The question was never whether the market is to blame. It’s whether the solution actually solves the problem it was hired to fix.
It doesn’t.
So what does?
Subtraction
If the problem is a poorly configured life generating more friction than you can sustainably manage, the answer isn’t more sophisticated coping mechanisms. The answer is less friction.
This is harder than it sounds, because subtraction requires an upfront pain.
It means the social friction of declining invitations and disappointing people as you step off the socially sanctioned version of what a good life should look like. The discomfort of sitting quietly with your own messy mind when you stop consuming short-term fixes. The ego cost of stepping away from the performative existence, the busy schedule, the curated experiences, and the visible signals of a productive life.
None of that is comfortable. But it is available right now, at no cost, to anyone willing to do the harder work of choosing differently.
The Highest Utility of Capital
Subtraction is one lever. The other is an exit strategy.
You can reach the point where your capital buys back your time, allowing you to walk away from friction rather than paying to endure it.
Time freedom is the exit strategy.
It takes time to build. But every dollar invested towards it gets you closer to the point where you step off the loop entirely, and wake up to dictate exactly what you do, when you do it, and who you do it with.
The goal isn’t to figure out which emotional value product provides the best return. The goal is to design a life that doesn’t require you to purchase emotional value in the first place.

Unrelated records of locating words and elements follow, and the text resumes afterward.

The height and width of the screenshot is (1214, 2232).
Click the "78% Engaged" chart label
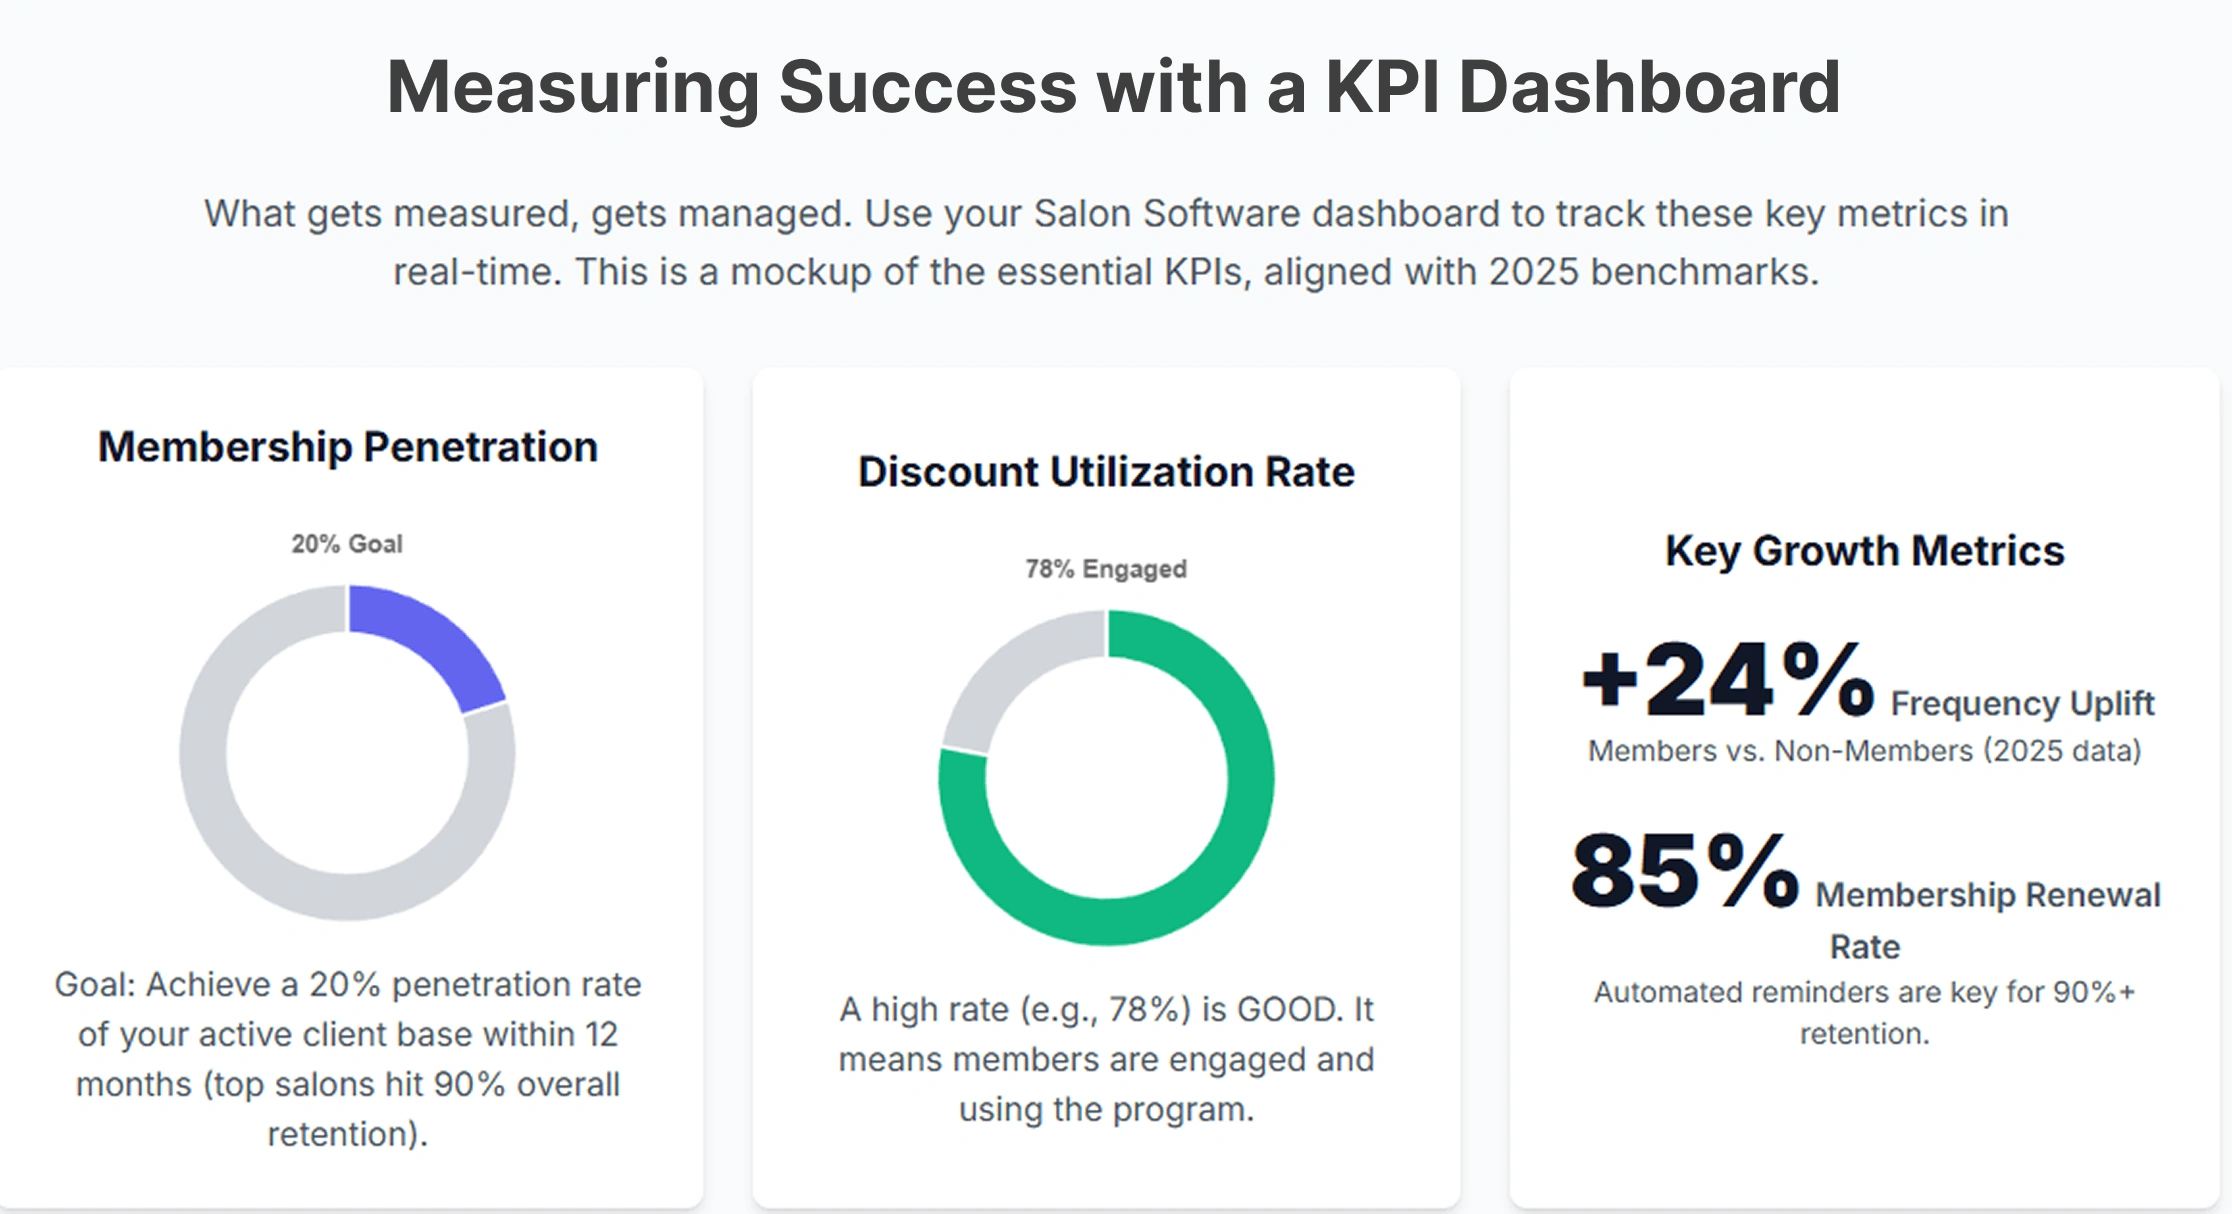coord(1106,569)
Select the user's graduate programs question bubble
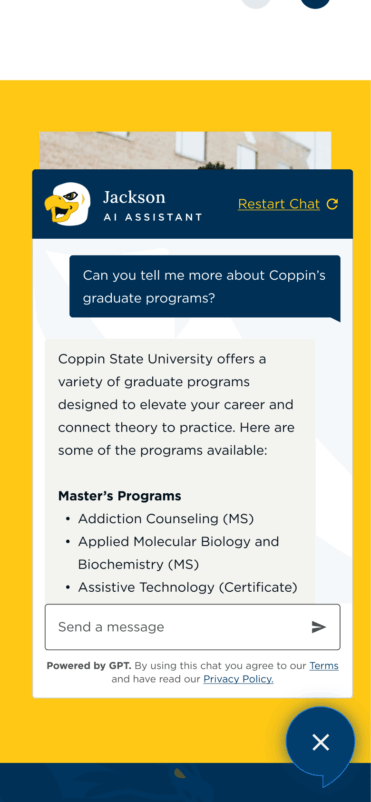This screenshot has height=802, width=371. pos(205,287)
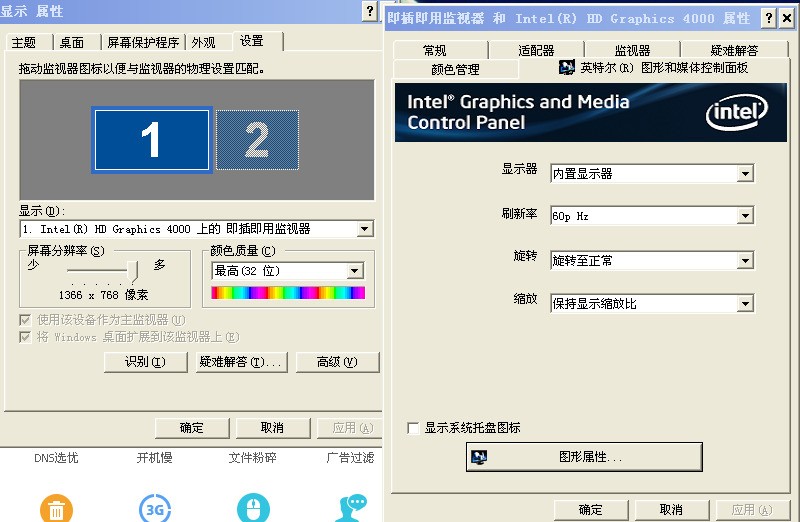Open 图形属性... button

584,457
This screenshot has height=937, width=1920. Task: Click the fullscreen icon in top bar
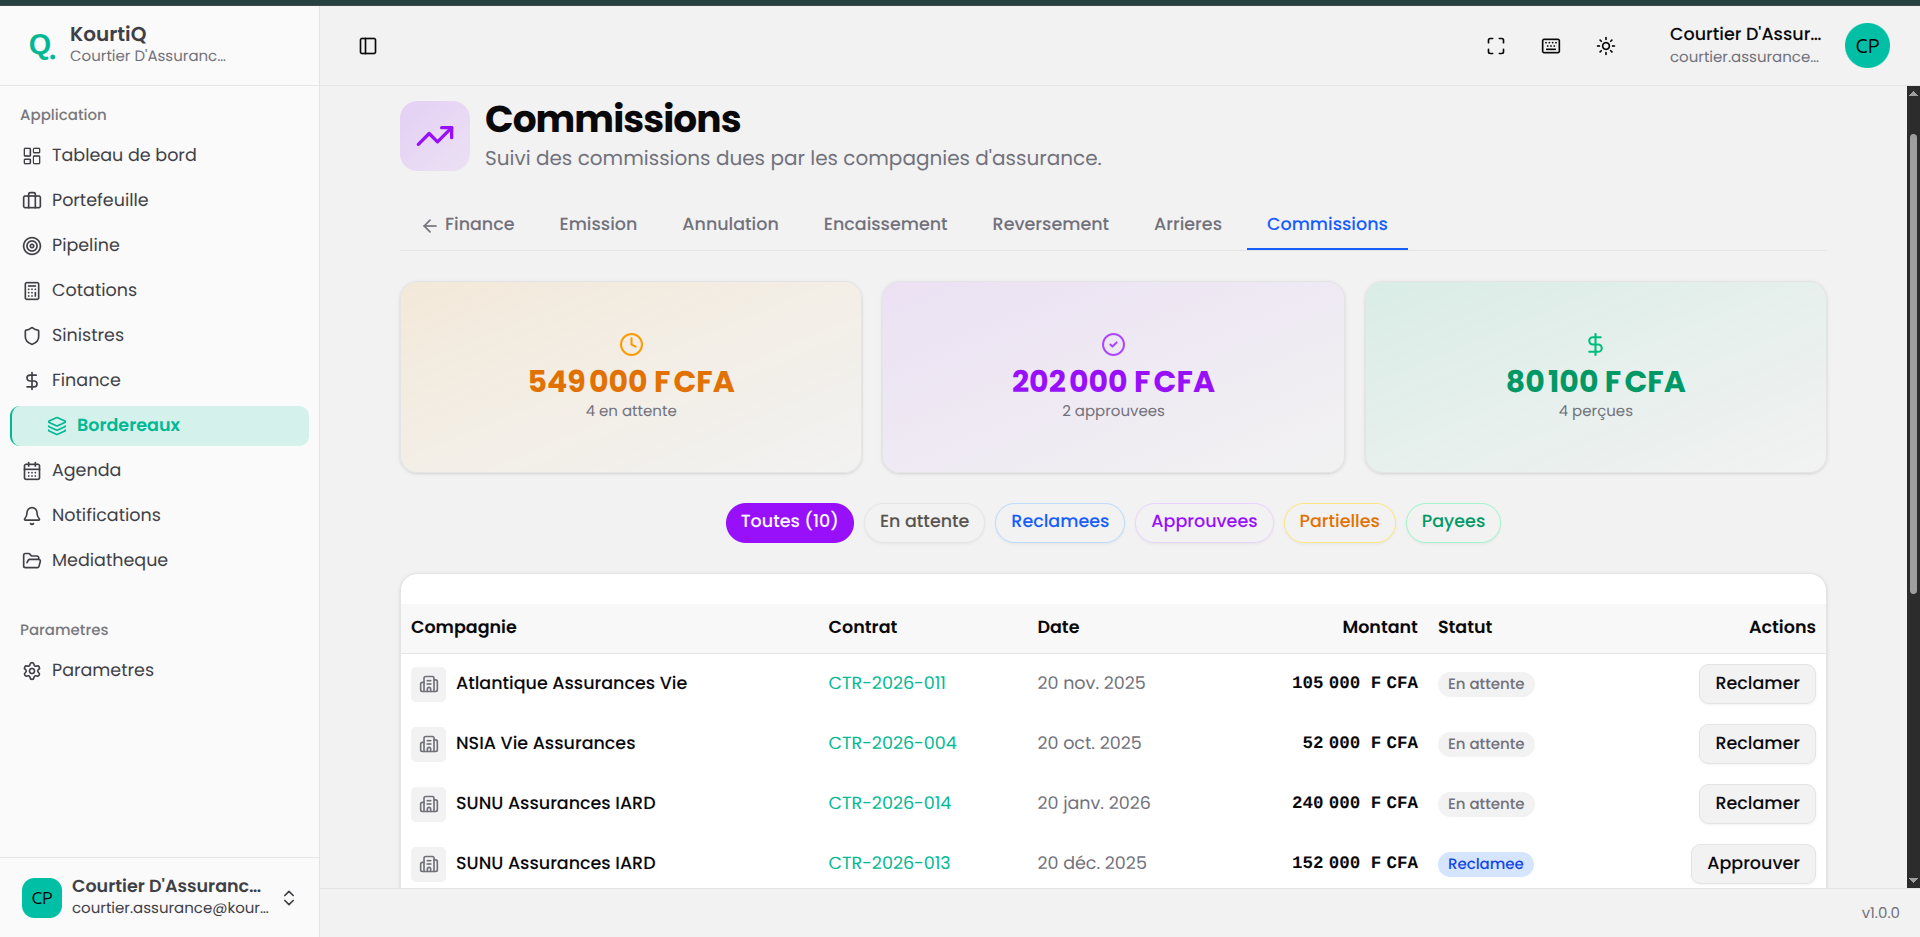pos(1495,46)
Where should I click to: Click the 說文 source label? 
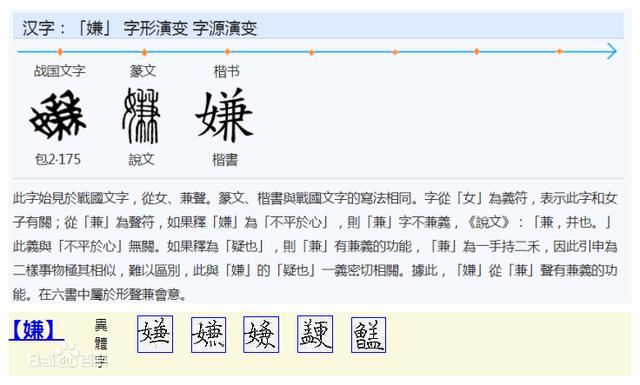coord(141,159)
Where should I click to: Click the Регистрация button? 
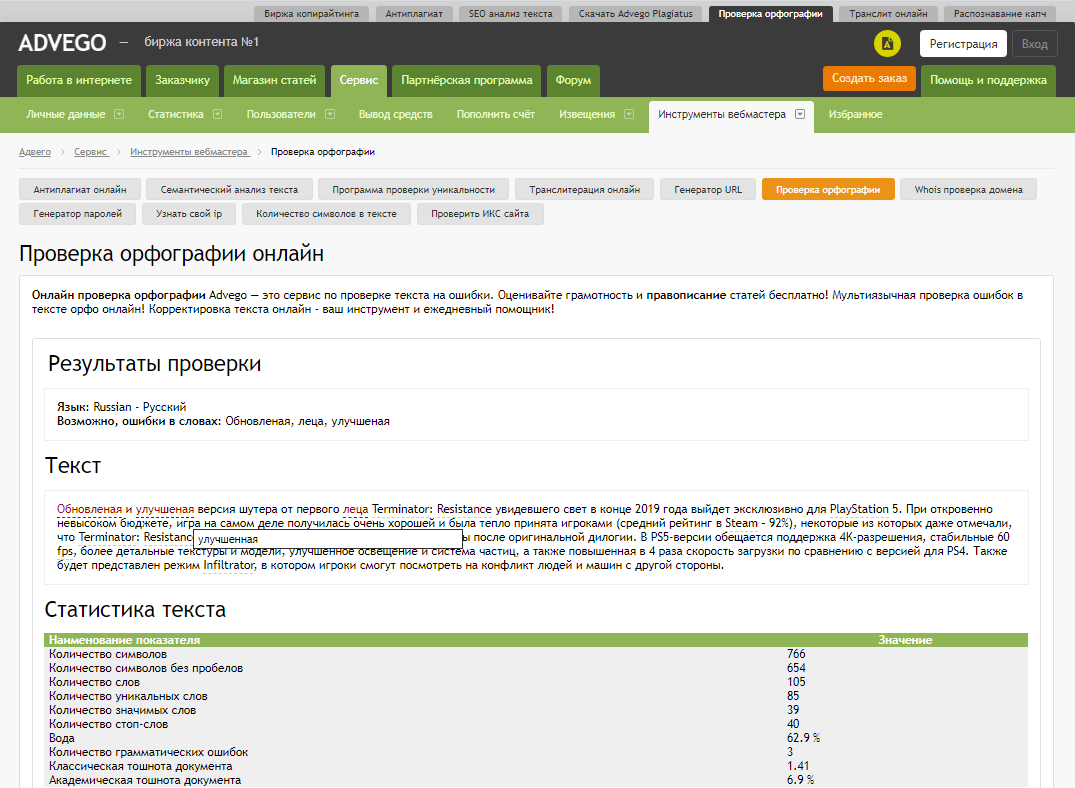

What China’s Mount Tai companion climbers are really showing us isn’t a niche consumer trend. It’s a preview of what happens when the gap between the life people are living and the life they actually want grows wide enough that they will pay for a stranger to hold their hand on a mountain.
The market will always be there to sell the relief. The harder question is whether you’re building toward a life where you don’t need it, or just making the current situation more bearable.